» **DOCUMENT TEXT**:

[start]

In other words… Do you tend to be the one who initiates the dates with guys that you meet? Or you try to plan the dates, move them along, plan out the details for the dates like what restauraunt you’ll go to, what you’ll do and when you’ll be meeting up next?
Do you take matters into you own hands when you haven’t heard from him in-between dates, and give him a call or text so you can see what’s up for the weekend and make plans for your next date, rather than waiting around for him to call? Do you take it upon yourself to let him know what your feeling about him and try to move the relationship along efficiently or prompt him to progress things more seriously with you?
If any or all of this sounds like you, my fierce power women friends, you are guilty of being “The Manager” in your relationships with men! And although I’m sure you mean well and your intentions are good, this behavior just doesn’t work with guys (for most guys at least) and usually ends up running them off and leaving you baffled as to what you did wrong. This just happened with a female client of mine yesterday so I wanted to write a post about it because it’s so common with successful, smart women.
Women who are in managerial or powerful positions in their careers, such as Attorneys, Business owners or high-level Executives or managers, are usually the women who are most prone to acting this way in their dating lives – so it should come as no surprise that this is the demographic of women that I work with the most and that often have a lot of challenges with attracting men. They often try to “manage” the guys that they’re interested in as if they were a project with deadlines and goals!
It’s understandable – You’re driven, organized and assertive and you know how to get things done! You’re a pro at making things happen and getting results. You run your life and careers in this efficient and organized way and you are great at achieving your goals and being successful because of it! I know because I am one of those women. So you think you can go about dating the same managerial kind of way.
Your goal is a committed relationship with a man, and you want to orchestrate it so that you can get to that goal as quickly and efficiently as possible. You’re not a girl who waits around for things to happen, you take action on what you want and you make things happen, whether that’s picking up the phone to call your guy for a 2nd and 3rd date, prompting him for “status updates” on how he feels about your and where you guys stand, or putting together the plans or asking him when you’re going to meet his parents. Basically acting as if a committed relationship with him were a sales goal that you’re eagerly trying to close!
But what you have to understand is that a relationship with a man has to cultivate organically, naturally, and largely at the pace of the man, in order for it to be lasting and successful. Guys move at their own pace and often it’s a little slower than the women’s. But they want to be the ones who are leading the progression of the relationship; They want to feel like they are the ones “hunting” you in a way, and that it’s their idea and desire to be in a relationship with you.

[end]

» **AIM**:
Please answer these questions from the dating post:
(a) What name does the post give to women who behave this way in their relationships with men?
(b) Which careers does the post name as the ones whose women are most prone to this behavior?
(c) At whose pace does the post say a relationship largely has to develop?
The listing that comes next is from a separate source and is unrelated to the dating post.

» **DATA LINES**:
[start]

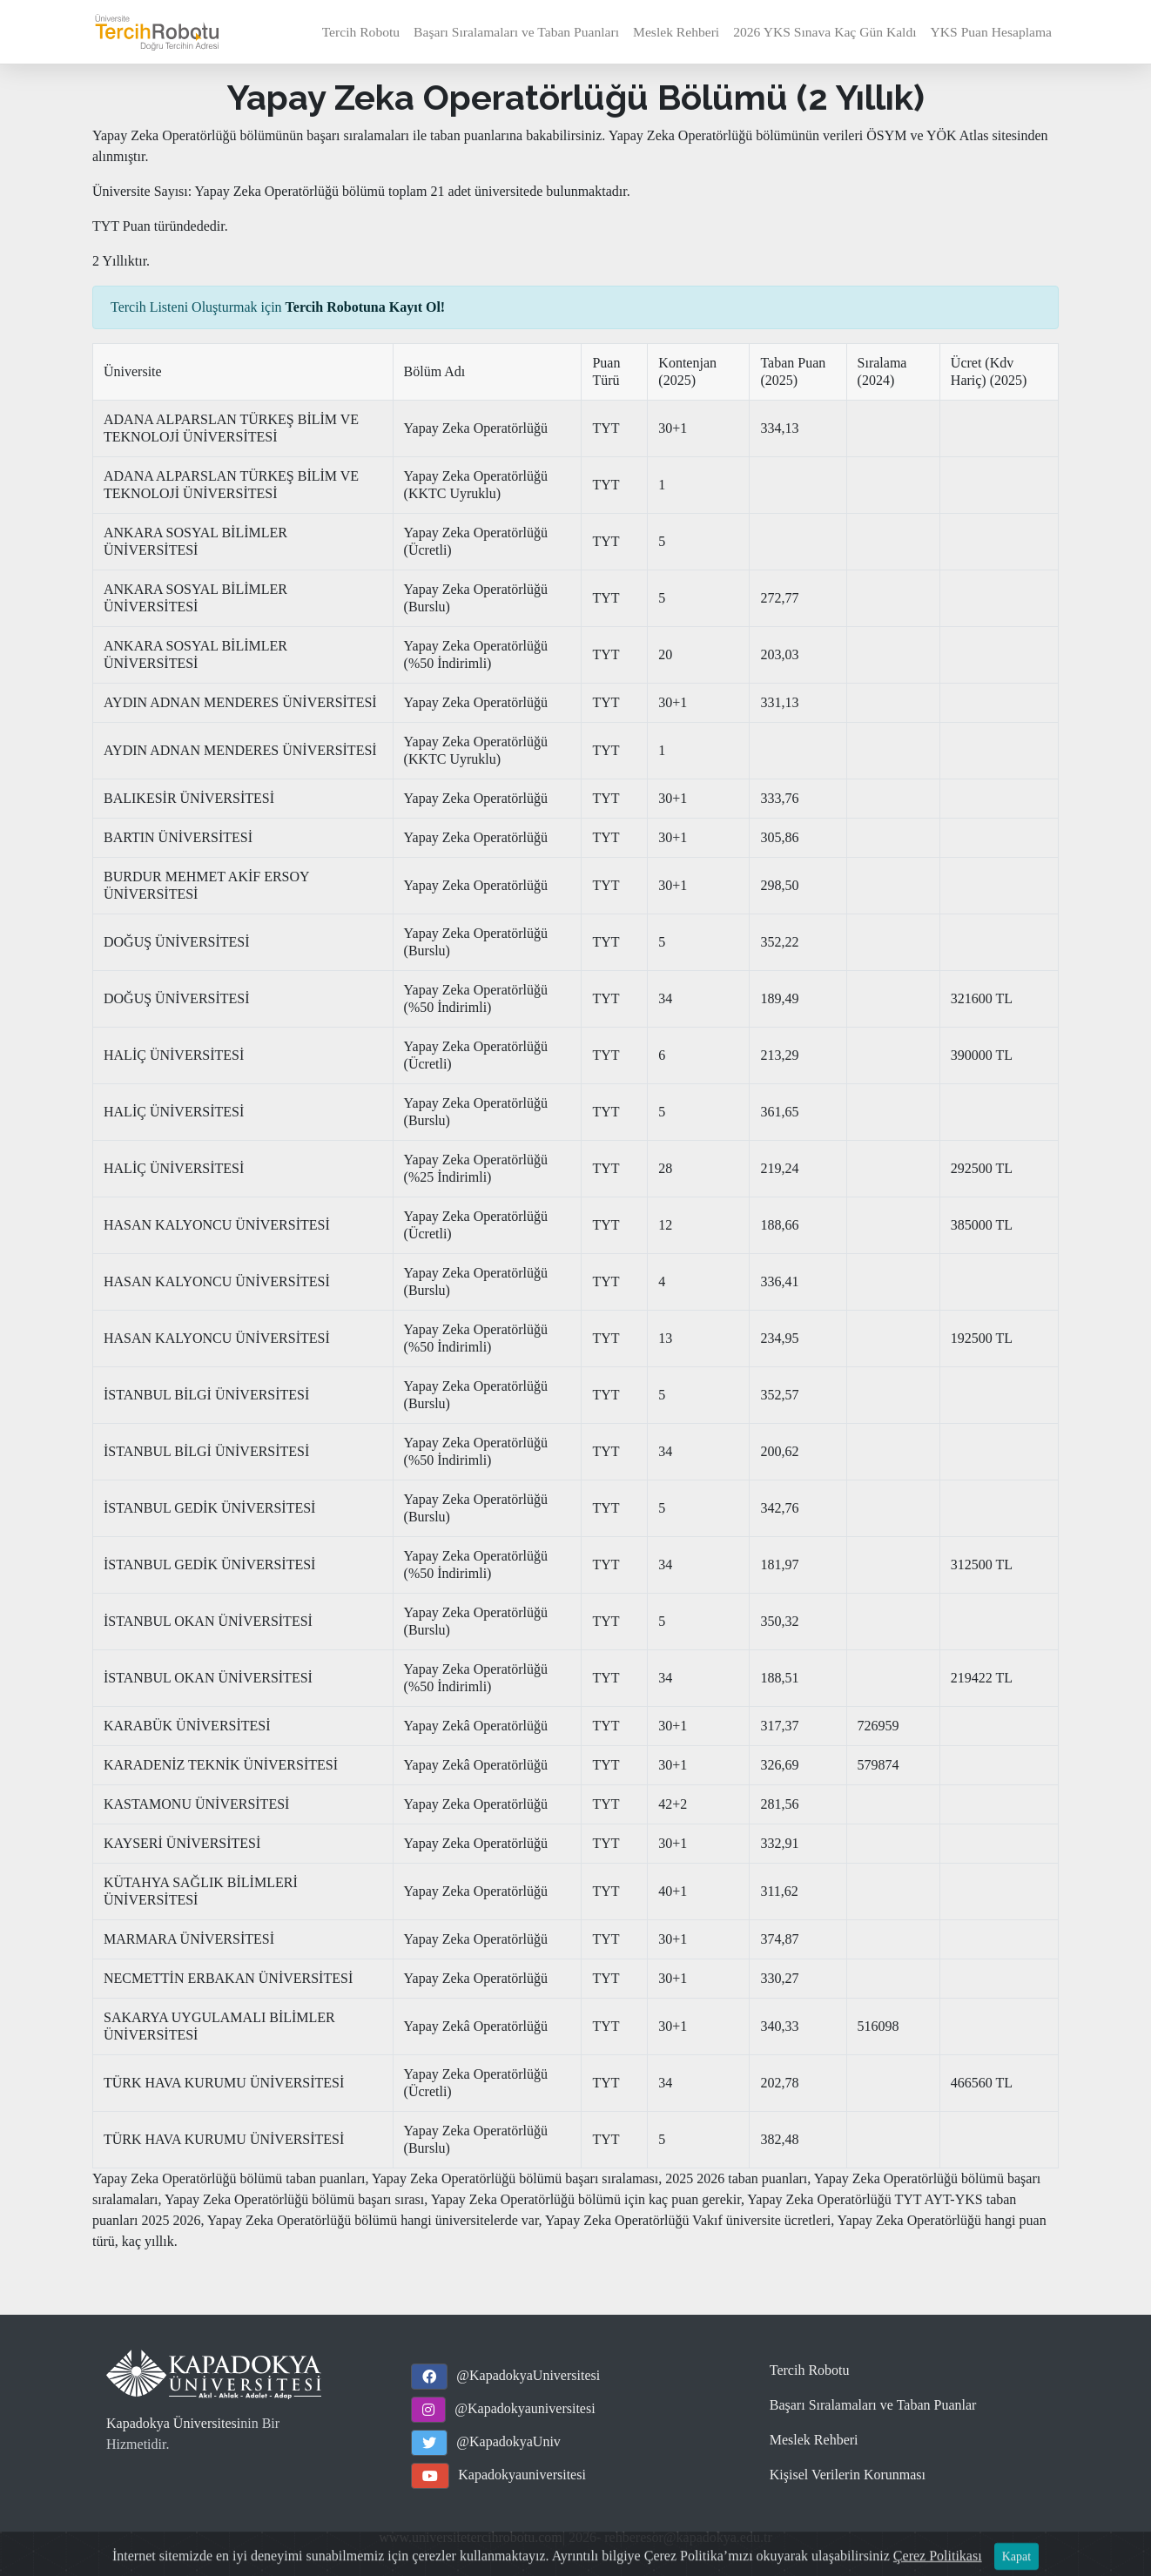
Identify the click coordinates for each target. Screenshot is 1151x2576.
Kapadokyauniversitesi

[end]

» **OUTPUT**:
(a) "The Manager"
(b) Attorneys, business owners, and high-level executives or managers
(c) The man's